Ro et. al. [15] parallelized GPGPU-Sim. They divide the functional units into shared and parallel components. They propose two synchronization algorithms. The first method, performs a cycle by cycle synchronization across the threads, which makes it very slow. In the second algorithm, the threads synchronize after the end of a work-group and the parallel components are simulated without any synchronization overhead. They demonstrate a speedup of 4.15x over the sequential GPGPU-Sim on a 8-core system. On the other hand, *GpuTejas* is 429.89x faster than GPGPU-Sim on an average(see Section V-G). Additionally, *GpuTejas* has a different model of parallelization. We parallelize at the level of blocks. To the best of our knowledge, [15] is the only work in the area of parallel GPU timing simulators.

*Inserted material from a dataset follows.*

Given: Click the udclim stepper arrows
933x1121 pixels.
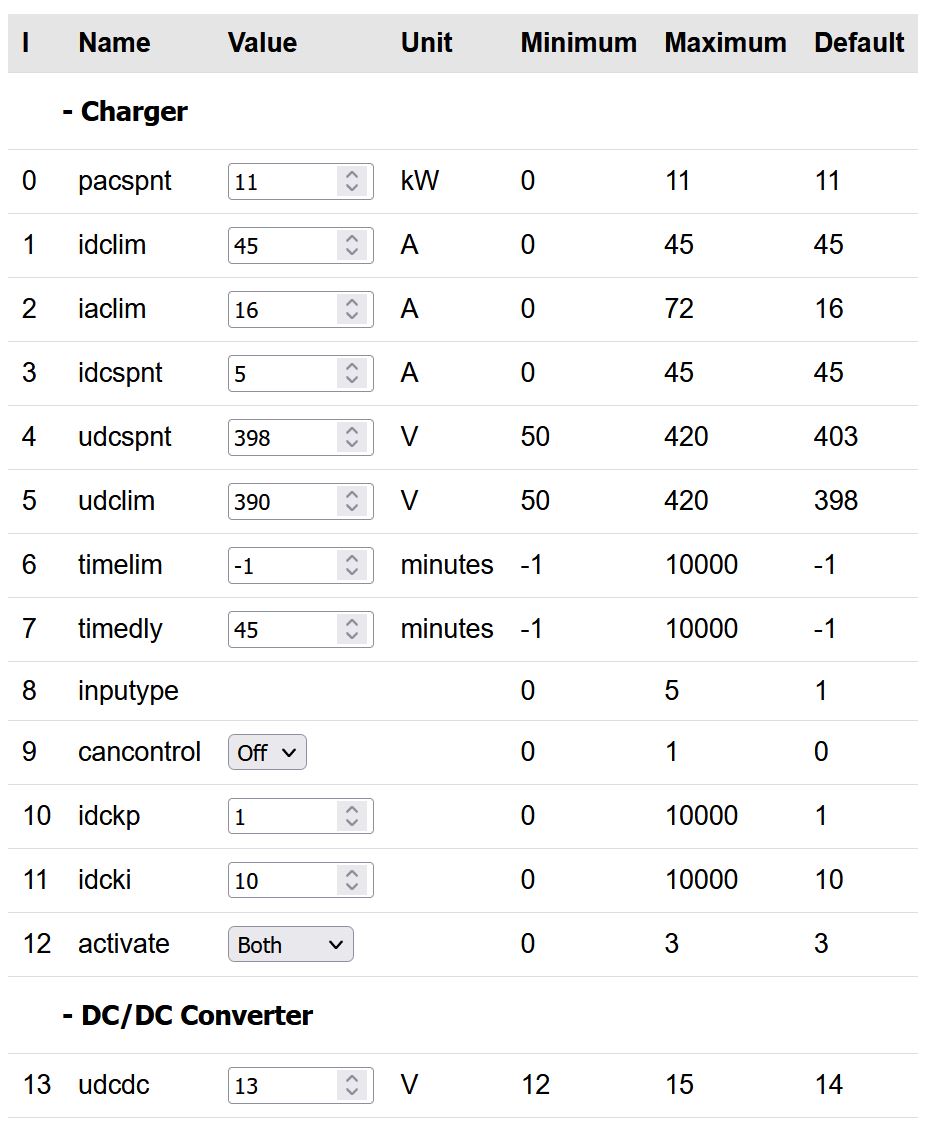Looking at the screenshot, I should click(351, 501).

#### III. SYSTEM ARCHITECTURE

### A. Overview



Figure 1. System Overview of GpuTejas

In this paper, we show how *GpuTejas* can simulate the NVIDIA Tesla [2] architecture. Note that *GpuTejas* is a highly configurable simulator and it can seamlessly simulate advanced GPU architectures such as Tesla, Fermi, and Kepler. The overview of the design of *GpuTejas* is shown in Figure 1. A CUDA executable is given as an input to the simulator. We first use an instrumented version of Ocelot [7] to run the executable, and then generate a set of trace files. These trace files primarily contain information regarding the instructions being executed, including the instruction type, instruction pointer (IP), and the corresponding PTX instruction. Note that (PTX) (Parallel Thread Execution) is an intermediate device language, which has to be converted

into device specific binary code for native execution. The trace additionally contains the list of memory addresses (if it is a load/store instruction) accessed by an instruction. We also embed some metadata along with every trace file. The metadata lists the number of kernels, the grid sizes in each kernel, and the number of blocks present in each kernel.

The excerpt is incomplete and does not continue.